Dans le sillage de Pina Bausch, Johann Kresnik ou Gerhard Bohner, on assiste dans les
années 70, à la montée en puissance dʼune seconde vague de chorégraphes, issue en partie
de leurs ensembles, qui contribuera à asseoir davantage le théâtre dansé : Susanne Linke,
Reinhild Hoffman et les Anglaises, Rosamund Gilmore et Vivienne Newport. La dansethéâtre compte de nombreuses lignées et il nʼest pas facile de décrire leur souche commune
hormis lʼintérêt général quʼelles portent toutes à lʼHomme.
On peut tenter de la définir plutôt par ce qui nʼexiste pas, à savoir : le style dʼécole. Les
gestes et les poses codifiés nʼexistent tout au plus que sous forme de citations. Les
chorégraphes recueillent les mouvements ou comportements banals du quotidien et
découvrent en fait plus quʼils ne trouvent.

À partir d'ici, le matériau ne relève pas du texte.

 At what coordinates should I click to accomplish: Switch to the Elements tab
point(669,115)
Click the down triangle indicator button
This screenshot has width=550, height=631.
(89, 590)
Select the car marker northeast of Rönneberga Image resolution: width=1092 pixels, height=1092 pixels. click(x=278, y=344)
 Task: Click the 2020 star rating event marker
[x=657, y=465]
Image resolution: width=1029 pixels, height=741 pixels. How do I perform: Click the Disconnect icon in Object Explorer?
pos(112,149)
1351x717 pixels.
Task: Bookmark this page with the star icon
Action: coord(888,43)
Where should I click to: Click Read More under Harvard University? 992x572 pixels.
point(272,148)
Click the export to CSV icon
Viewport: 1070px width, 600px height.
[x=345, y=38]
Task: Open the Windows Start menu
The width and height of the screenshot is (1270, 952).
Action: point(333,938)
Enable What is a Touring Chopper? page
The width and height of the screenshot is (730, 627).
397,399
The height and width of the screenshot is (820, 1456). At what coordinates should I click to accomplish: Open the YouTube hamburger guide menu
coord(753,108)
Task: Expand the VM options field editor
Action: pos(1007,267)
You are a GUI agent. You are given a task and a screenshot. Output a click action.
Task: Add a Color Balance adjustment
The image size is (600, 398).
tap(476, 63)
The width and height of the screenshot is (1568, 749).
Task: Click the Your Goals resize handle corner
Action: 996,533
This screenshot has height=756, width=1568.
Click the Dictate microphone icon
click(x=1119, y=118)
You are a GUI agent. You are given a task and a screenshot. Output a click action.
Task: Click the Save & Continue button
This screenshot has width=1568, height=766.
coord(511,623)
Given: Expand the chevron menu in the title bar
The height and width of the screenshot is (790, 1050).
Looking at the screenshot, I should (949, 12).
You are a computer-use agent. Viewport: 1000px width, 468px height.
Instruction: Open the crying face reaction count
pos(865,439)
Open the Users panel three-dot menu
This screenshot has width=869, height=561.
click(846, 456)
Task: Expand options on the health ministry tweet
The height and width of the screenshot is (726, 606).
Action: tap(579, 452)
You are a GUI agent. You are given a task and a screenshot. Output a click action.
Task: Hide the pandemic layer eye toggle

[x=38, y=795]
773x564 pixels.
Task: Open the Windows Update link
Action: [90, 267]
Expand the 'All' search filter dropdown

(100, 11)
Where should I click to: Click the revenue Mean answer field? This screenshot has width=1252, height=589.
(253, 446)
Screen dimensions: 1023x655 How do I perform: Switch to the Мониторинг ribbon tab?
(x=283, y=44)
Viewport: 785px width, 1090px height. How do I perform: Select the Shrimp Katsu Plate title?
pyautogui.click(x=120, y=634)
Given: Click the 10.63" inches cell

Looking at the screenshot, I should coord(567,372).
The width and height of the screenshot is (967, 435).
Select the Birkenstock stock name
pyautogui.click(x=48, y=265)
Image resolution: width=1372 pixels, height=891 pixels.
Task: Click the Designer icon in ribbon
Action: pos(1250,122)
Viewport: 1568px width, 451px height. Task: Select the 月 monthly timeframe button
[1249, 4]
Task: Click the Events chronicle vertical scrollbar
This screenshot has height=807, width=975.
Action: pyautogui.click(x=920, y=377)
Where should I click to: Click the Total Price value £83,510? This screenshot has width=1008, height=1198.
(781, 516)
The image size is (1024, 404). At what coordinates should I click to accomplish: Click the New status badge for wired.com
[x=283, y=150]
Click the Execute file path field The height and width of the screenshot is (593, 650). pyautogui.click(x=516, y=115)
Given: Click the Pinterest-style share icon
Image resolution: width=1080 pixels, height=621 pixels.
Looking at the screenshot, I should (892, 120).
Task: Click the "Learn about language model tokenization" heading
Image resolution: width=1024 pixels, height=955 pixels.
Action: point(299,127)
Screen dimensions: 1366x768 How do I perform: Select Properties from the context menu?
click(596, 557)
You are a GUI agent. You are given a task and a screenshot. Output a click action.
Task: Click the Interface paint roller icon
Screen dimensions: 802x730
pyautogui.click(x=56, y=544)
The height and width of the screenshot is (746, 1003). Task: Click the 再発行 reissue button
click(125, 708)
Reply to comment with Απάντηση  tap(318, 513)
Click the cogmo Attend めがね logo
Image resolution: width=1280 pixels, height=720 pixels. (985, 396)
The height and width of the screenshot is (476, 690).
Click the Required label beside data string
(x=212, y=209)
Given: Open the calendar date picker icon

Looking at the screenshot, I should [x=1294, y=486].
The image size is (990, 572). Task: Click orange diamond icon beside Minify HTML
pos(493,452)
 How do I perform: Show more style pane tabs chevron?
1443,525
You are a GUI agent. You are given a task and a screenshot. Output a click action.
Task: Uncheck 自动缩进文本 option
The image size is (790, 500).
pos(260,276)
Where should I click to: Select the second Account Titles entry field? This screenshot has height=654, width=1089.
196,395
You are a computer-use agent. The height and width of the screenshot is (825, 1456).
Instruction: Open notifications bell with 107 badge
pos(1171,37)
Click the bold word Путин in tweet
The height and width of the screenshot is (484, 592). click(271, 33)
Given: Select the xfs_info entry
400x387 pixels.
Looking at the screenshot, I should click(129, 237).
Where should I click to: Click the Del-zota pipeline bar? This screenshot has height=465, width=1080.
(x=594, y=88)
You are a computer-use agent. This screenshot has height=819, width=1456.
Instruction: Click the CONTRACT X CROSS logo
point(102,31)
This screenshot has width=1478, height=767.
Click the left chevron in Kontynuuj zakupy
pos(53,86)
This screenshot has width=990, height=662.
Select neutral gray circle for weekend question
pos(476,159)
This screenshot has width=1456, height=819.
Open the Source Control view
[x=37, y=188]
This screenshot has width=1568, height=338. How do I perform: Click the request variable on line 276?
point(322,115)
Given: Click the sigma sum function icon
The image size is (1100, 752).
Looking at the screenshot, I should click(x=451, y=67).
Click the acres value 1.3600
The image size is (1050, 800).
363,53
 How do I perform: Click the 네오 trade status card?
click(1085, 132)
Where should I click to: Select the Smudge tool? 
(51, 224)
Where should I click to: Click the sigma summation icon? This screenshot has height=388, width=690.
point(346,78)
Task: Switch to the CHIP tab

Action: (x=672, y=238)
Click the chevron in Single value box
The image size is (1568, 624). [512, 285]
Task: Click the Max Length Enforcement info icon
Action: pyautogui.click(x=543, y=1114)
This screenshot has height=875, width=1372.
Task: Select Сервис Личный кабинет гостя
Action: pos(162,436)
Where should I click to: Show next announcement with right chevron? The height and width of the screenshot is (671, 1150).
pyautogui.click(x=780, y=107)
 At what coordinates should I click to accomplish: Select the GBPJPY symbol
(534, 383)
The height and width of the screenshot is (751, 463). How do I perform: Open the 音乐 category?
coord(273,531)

La danse qui prend ainsi naissance se base entièrement sur le vécu personnel des
chorégraphes et varie donc énormément. De fait, dans cette dynamique, les interprètes ont
acquis dans certains cas, le statut de coauteurs. La danse-théâtre se présente comme une
forme artistique qui ne connaît plus de continuité ni dans lʼaction, ni dans la composition, une
forme qui sʼest émancipée dans le sillage du théâtre musical. Les danseurs parlent ou
chantent, les comédiens dansent.
« Le problème nʼest pas celui dʼêtre danse ou théâtre » dit la chorégraphe Catherine
Diverrès, « cʼest un problème de verbe, dʼémotion et de scène. » Lʼatmosphère dʼune pièce
résulte de la combinaison dʼéléments absolument équivalents, quʼil sʼagisse de la musique,
le plus souvent sous forme de collages, des séquences dansées, ou des décors qui quoique
délibérément théâtraux se distinguent éminemment par leur simplicité de la beauté
pompeuse du ballet traditionnel.
Plus de trente ans après sa naissance, le Tanztheater allemand se porte à merveille. Parmi
la troisième génération de chorégraphes - issue principalement de la section danse de
lʼécole Folkwang comme Wanda Golonka, Urs Dietrich, Joachim Schlömer, Daniel Goldin,
Mark Sieczkarek, Mitsuro Sasaki et Henrietta Horn - cʼest incontestablement Sasha Waltz qui
se révèle aujourdʼhui la plus talentueuse et la plus novatrice.